Exercise aim -> Before copying, find the line below that contains "Given: Click the Package Memory Pin label"; then return it and all later lines exactly, up to and including the final line, with no pictures.

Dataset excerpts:
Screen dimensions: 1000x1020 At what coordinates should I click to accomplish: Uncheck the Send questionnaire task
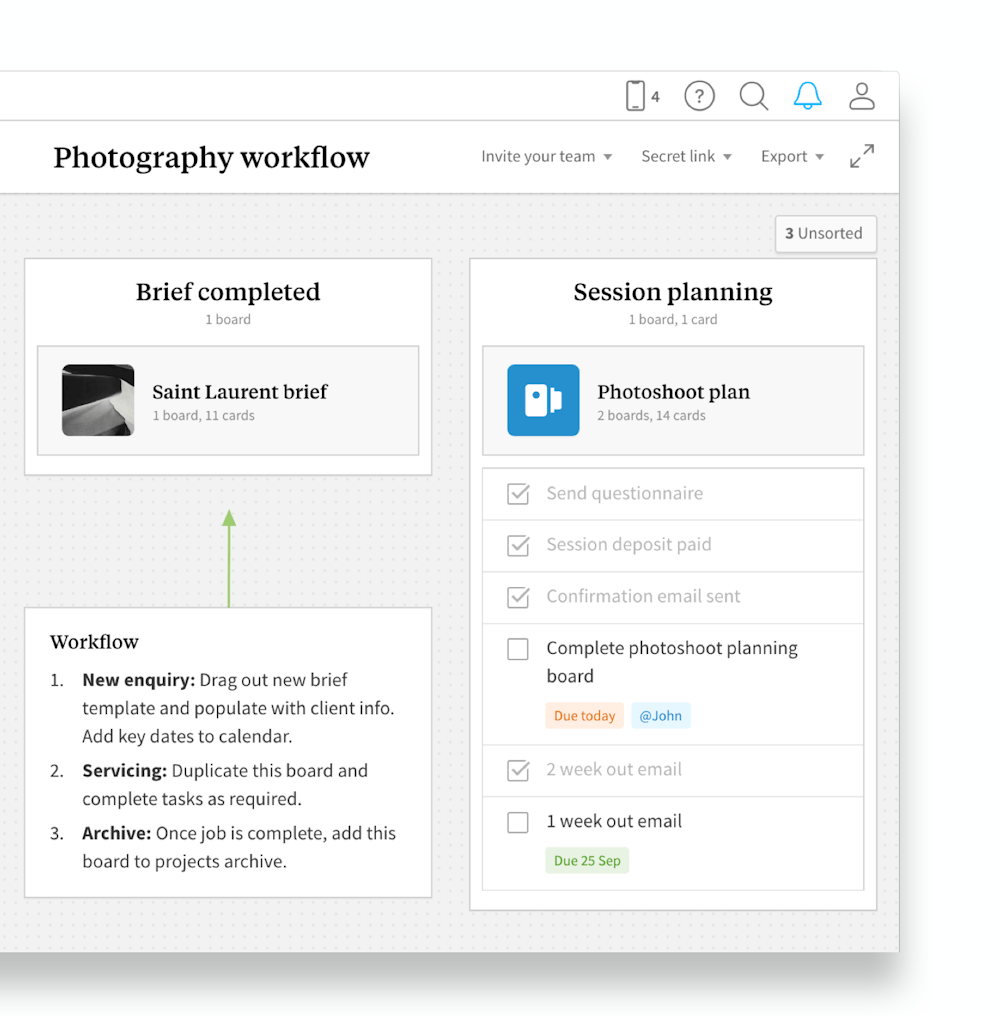(x=518, y=494)
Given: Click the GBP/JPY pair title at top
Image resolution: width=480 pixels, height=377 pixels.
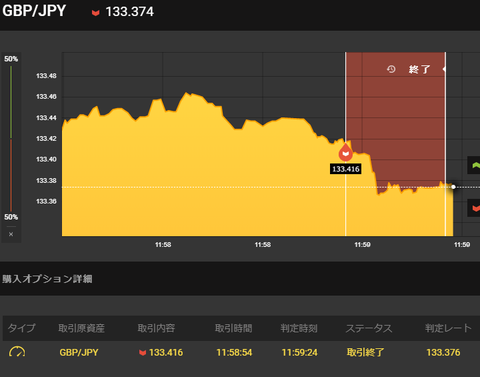Looking at the screenshot, I should coord(34,11).
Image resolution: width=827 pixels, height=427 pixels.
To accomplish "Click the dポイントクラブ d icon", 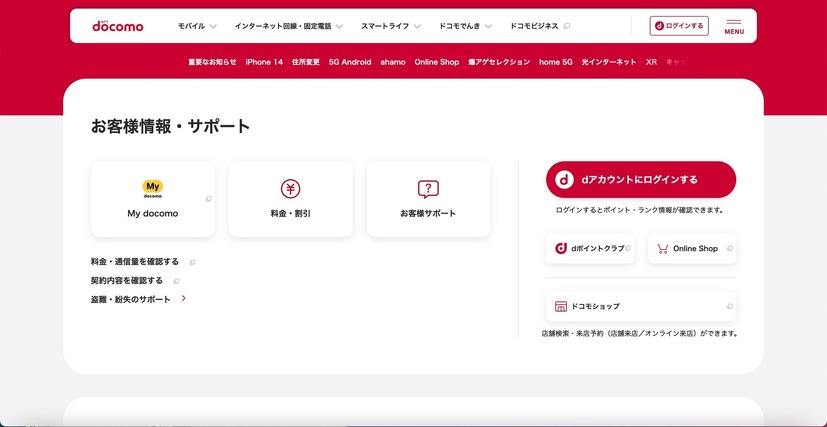I will click(x=562, y=248).
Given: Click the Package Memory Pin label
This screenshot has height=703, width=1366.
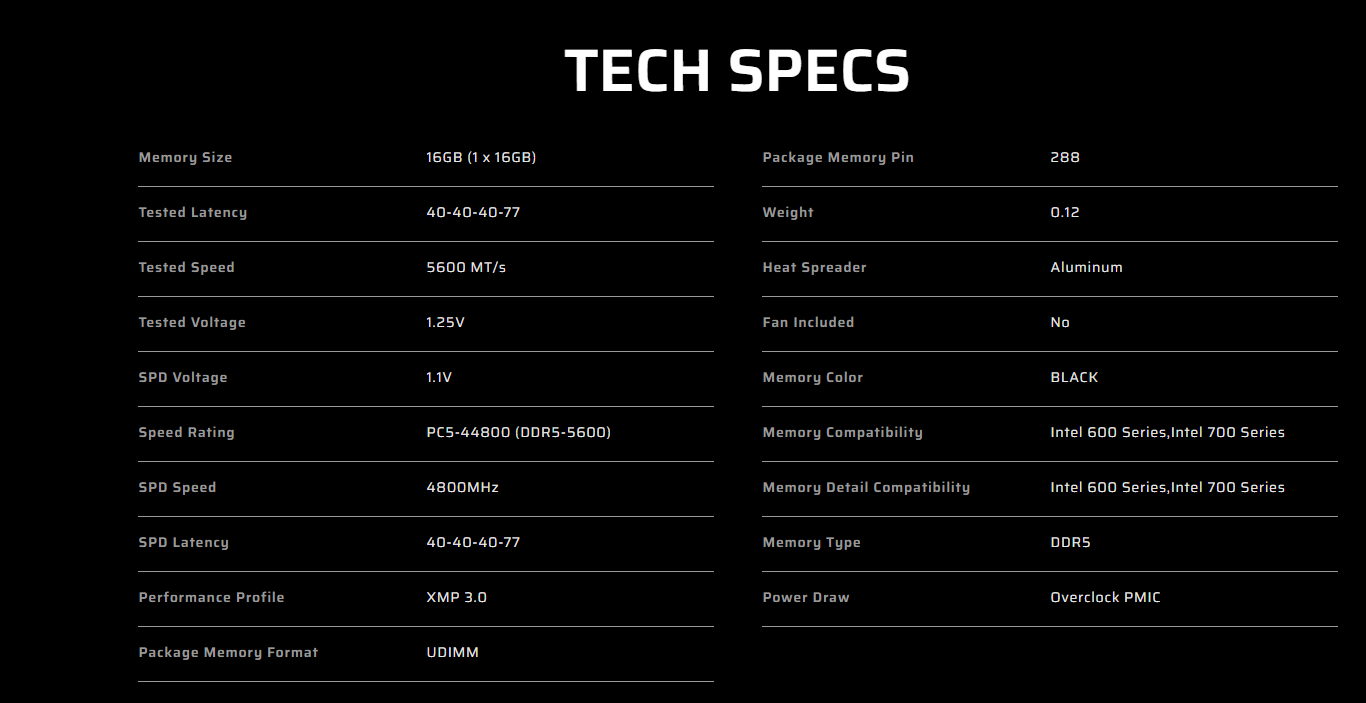Looking at the screenshot, I should [838, 157].
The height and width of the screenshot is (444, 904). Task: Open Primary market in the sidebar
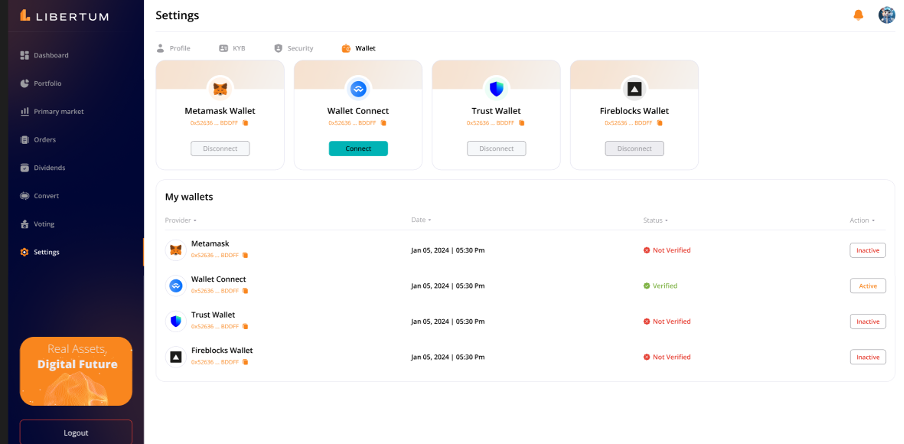tap(58, 111)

Solution to this problem ->
Given: Click the Package Memory Pin label
This screenshot has height=703, width=1366.
Looking at the screenshot, I should [838, 157].
The height and width of the screenshot is (444, 904). Task: Open Primary market in the sidebar
tap(58, 111)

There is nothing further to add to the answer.